Nostradamus au service de l’élection présidentielle ? On devrait commencer par là : si les sondages politiques ont tant de succès, peut-être cela s’explique-t-il par l’irrépressible désir que nous avons tous (y compris les calvinistes de la plus stricte obédience, admettons-le…), de deviner l’avenir.

« Oui, c’est sur cette croyance dans la capacité des instituts à prédire, plusieurs semaines à l’avance, le résultat des élections, que s’est fondé le succès des sondages, explique Alexandre Dézé, maître de conférences en science politique à l’Université de Montpellier et auteur de 10 leçons sur les sondages politiques (Editions De Boeck supérieur, 144 p. 12,90 €). Si George Gallup (1901-1984) a si bien réussi, c’est parce qu’il est parvenu, contre toute attente, à prévoir la réélection de Franklin D. Roosevelt en 1936, grâce aux estimations de l’institut qu’il venait juste de créer. En France, il a fallu attendre 1965 pour que l’activité sondagière décolle : en annonçant, là encore contre toute attente, la mise en ballotage du général de Gaulle, l’IFOP, créé presque trente ans plus tôt, a donné le sentiment de disposer des clés du futur. »

[DONNÉES RECUEILLIES]
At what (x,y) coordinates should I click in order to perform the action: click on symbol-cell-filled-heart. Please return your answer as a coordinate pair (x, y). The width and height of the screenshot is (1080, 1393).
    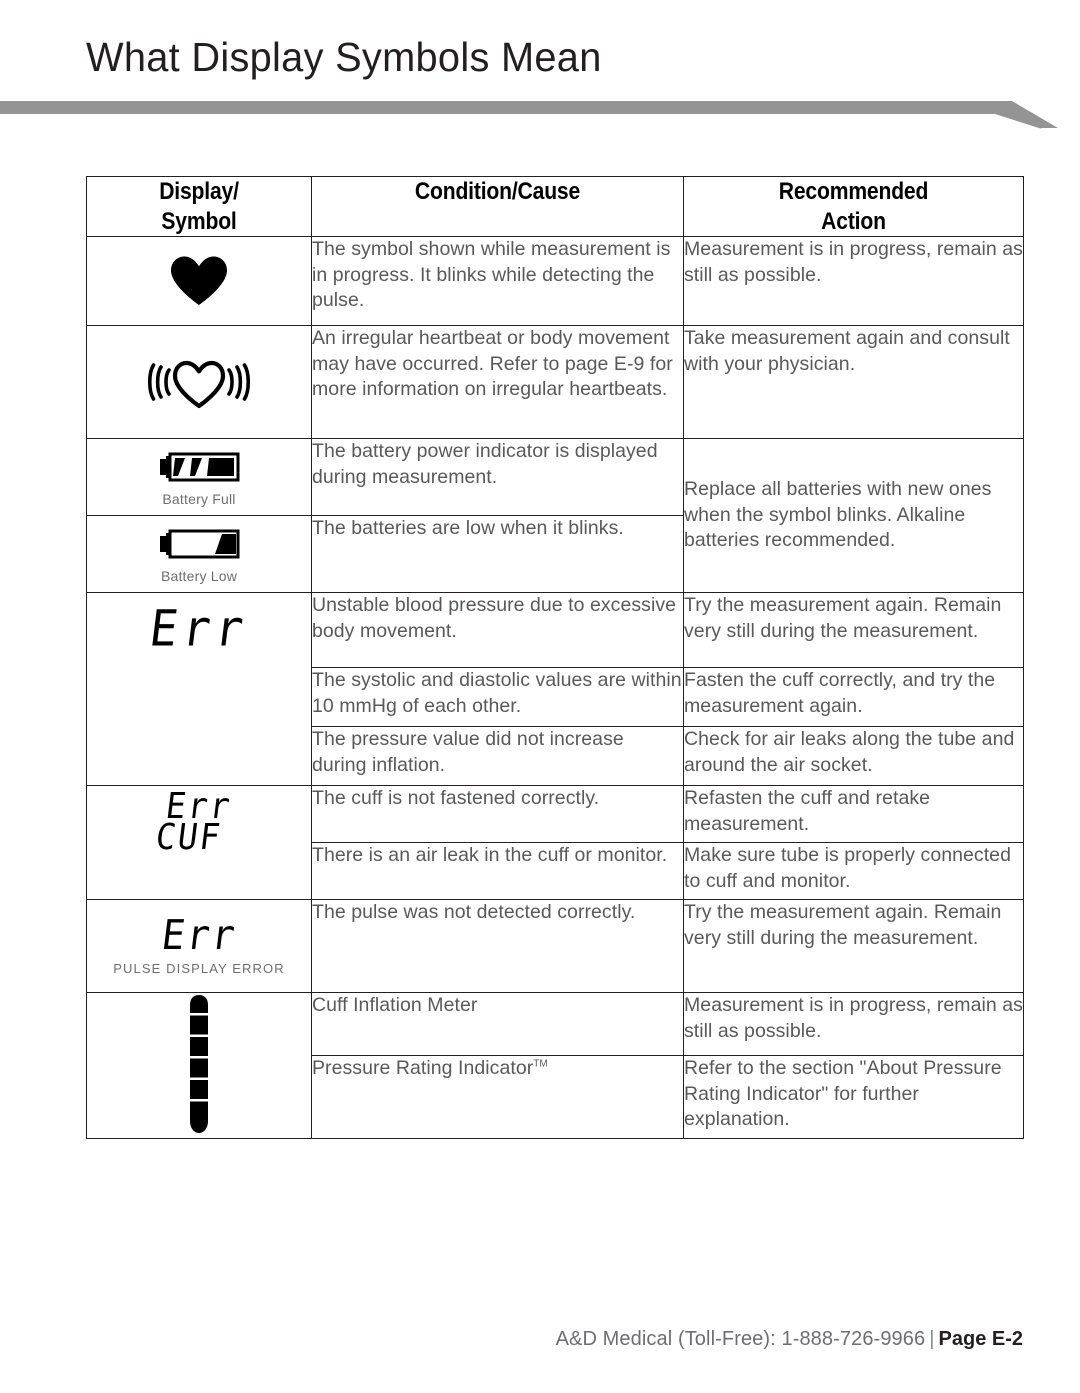
    Looking at the image, I should click on (199, 282).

[CONSIGNES]
- A) Répondez à ces questions sur l'extrait.
(i) Quel poste Alexandre Dézé occupe-t-il, et dans quelle université ?
(ii) Quelle réélection George Gallup a-t-il prévue, et en quelle année ?
(iii) En quelle année l'activité sondagière a-t-elle décollé en France ?
- B) Réécrivez le passage de l'extrait qui commence par « Nostradamus au service » et va jusqu'à « de deviner l’avenir. », en y remplaçant « deviner » par « connaître ».
Les données ne servent à rien ici.

[RÉPONSES]
- A)
(i) Il est maître de conférences en science politique à l'Université de Montpellier.
(ii) Il a prévu la réélection de Franklin D. Roosevelt en 1936.
(iii) En 1965.

- B)
Nostradamus au service de l’élection présidentielle ? On devrait commencer par là : si les sondages politiques ont tant de succès, peut-être cela s’explique-t-il par l’irrépressible désir que nous avons tous (y compris les calvinistes de la plus stricte obédience, admettons-le…), de connaître l’avenir.